# TASK BRIEF
From the entries below, return every line that includes the word "will".

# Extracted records
.....
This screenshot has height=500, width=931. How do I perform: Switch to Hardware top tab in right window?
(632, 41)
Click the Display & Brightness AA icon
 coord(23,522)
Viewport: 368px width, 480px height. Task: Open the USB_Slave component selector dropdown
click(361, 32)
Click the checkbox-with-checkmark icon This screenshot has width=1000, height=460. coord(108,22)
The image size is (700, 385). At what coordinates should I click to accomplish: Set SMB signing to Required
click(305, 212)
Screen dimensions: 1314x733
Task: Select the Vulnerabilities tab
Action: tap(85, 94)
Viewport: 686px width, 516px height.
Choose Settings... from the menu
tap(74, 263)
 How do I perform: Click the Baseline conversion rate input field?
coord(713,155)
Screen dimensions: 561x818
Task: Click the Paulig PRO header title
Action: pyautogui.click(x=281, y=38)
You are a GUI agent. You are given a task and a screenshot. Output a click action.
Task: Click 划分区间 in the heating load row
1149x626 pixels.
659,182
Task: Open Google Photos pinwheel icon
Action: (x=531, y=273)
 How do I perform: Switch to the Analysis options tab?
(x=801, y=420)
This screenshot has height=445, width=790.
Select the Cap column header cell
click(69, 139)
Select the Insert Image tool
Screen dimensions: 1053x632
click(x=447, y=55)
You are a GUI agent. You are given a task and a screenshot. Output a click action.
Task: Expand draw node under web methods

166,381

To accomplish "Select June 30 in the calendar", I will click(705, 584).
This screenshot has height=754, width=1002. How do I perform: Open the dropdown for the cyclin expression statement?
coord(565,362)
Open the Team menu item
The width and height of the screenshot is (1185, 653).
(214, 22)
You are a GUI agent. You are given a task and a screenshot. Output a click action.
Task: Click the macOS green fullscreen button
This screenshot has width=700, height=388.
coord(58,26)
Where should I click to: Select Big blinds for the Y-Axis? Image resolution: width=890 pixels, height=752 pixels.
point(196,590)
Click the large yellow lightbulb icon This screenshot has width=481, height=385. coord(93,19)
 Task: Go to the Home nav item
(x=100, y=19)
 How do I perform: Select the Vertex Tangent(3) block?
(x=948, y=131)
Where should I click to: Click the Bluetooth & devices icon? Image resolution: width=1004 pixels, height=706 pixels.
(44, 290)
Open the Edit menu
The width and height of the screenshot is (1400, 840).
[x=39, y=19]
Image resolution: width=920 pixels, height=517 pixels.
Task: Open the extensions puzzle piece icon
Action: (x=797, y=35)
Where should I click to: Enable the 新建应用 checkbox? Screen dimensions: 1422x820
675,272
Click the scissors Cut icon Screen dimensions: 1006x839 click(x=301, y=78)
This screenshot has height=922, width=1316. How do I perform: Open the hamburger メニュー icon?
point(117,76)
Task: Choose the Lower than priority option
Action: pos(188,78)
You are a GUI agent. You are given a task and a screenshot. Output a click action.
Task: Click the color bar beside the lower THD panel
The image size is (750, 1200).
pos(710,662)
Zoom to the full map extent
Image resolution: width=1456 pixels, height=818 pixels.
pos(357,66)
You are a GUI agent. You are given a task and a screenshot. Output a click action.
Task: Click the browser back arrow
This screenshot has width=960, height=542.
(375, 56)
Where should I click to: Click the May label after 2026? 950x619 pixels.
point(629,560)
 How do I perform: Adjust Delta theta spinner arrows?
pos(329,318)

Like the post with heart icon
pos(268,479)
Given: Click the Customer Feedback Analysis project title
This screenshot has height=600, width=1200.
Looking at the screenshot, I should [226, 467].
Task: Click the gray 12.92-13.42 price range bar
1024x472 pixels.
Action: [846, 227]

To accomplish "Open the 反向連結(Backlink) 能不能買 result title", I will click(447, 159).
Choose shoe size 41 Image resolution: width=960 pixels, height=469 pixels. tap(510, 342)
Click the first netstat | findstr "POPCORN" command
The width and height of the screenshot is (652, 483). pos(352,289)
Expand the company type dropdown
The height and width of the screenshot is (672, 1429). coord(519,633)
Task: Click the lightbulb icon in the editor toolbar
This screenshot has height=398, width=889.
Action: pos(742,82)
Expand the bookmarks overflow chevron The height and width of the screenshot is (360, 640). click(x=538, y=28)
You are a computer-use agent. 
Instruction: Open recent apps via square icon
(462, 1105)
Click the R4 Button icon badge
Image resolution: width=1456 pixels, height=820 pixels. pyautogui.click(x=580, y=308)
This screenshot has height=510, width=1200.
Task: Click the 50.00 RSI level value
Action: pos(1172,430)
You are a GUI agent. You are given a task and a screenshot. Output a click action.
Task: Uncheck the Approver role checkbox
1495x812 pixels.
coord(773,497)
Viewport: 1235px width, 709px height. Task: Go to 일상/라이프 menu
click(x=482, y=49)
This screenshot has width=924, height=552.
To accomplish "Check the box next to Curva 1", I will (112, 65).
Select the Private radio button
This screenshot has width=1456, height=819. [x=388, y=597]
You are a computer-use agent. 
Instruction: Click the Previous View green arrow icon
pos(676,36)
.....
# FINISHED EXERCISE
To accomplish "Select June 30 in the calendar", I will click(705, 584).
To accomplish "Open the 反向連結(Backlink) 能不能買 result title", I will click(447, 159).
To accomplish "Check the box next to Curva 1", I will (112, 65).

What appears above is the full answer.